张杨1,张玉婷1,王振宝2,波拉提3,李海3,巴音查汗1 *
ZHANG Yang 1,ZHANG Yu-ting 1,WANG Zhen-bao 2,BOLATI 3,LI Hai 3,BAYINCHAHAN 1 *
摘要:
目的 建立驽巴贝虫(Babesia caballi)和马泰勒虫(Theileria equi)的双重PCR检测方法。 方法 根据GenBank发表的驽巴贝虫裂殖子mRNA BC48基因保守序列和马泰勒虫核糖体小亚基18 s rRNA基因保守序列,设计、合成2对特异性引物,经优化反应条件,建立双重PCR检测方法,并检测该方法的特异性和敏感性。用该双重PCR法对采集于伊犁地区马疑似病例全血样品进行检测,并与镜检法、常规PCR和荧光PCR的结果进行比较。 结果 建立的双重PCR法可特异性地扩增驽巴贝虫和马泰勒虫的相应目的条带,分别长约155 bp和280 bp,而对其他种属的双芽巴贝虫(B. bigemina)、环形泰勒虫(T. annulata)、瑟氏泰勒虫(T. sergenti)、刚地弓形虫(Toxoplasma gondii)、犬新孢子虫(Neospora caninum)和伊氏锥虫(Trypanosoma evansi)进行扩增未见相应片段。该方法对驽巴贝虫和马泰勒虫的最低检出浓度分别为4.85×105拷贝/μl和4.85×104拷贝/μl。

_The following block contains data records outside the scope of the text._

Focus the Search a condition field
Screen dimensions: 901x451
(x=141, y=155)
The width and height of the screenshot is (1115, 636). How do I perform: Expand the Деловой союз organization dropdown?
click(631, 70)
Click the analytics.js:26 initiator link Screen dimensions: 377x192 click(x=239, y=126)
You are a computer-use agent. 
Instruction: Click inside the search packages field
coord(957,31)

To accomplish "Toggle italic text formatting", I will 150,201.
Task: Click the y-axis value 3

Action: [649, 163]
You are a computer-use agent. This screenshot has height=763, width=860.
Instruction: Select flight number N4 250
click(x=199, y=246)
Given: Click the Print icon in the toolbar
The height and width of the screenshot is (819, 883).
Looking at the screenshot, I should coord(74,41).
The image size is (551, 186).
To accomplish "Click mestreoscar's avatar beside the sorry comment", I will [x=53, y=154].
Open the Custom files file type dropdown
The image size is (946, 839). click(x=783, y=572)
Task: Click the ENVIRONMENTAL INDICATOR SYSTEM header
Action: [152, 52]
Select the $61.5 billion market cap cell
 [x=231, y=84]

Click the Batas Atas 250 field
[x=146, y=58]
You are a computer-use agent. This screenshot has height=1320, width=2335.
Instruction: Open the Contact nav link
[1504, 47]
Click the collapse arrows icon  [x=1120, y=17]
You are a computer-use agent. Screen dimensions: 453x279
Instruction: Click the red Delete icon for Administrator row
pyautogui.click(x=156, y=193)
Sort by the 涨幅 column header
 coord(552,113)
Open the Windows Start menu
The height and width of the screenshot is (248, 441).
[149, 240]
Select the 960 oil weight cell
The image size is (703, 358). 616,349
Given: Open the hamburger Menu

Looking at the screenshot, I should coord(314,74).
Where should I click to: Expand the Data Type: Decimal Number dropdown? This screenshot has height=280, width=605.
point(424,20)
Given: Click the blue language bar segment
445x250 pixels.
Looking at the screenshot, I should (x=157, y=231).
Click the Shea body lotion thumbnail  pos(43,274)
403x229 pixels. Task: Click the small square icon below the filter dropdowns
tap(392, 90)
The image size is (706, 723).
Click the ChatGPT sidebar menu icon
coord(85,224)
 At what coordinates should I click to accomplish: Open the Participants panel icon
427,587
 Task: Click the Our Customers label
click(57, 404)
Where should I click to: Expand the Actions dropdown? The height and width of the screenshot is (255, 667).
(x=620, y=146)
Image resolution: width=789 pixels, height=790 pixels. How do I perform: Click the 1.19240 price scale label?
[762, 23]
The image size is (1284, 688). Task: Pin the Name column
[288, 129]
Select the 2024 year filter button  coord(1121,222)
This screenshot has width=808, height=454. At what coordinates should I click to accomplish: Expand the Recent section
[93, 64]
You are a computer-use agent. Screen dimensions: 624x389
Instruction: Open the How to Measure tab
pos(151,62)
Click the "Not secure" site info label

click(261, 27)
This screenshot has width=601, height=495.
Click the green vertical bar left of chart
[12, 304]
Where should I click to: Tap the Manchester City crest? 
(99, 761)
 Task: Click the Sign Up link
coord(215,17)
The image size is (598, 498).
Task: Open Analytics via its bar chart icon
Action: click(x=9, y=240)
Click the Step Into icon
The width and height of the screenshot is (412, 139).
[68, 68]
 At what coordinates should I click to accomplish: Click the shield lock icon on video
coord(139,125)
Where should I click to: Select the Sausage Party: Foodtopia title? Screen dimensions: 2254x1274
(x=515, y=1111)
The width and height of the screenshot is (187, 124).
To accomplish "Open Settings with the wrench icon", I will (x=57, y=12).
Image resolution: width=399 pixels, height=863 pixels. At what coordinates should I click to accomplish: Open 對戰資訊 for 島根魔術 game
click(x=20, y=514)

对采集的24份疑似血样进行双重PCR扩增,驽巴贝虫的阳性率为45.8%(11/24),马泰勒虫的阳性率为75.0%(18/24),镜检法、常规PCR和荧光PCR与双重PCR检测的符合率分别为91.7%(22/24)、95.8%(23/24)和95.8%(23/24)。 结论 建立了可同时检测驽巴贝虫和马泰勒虫的双重PCR方法。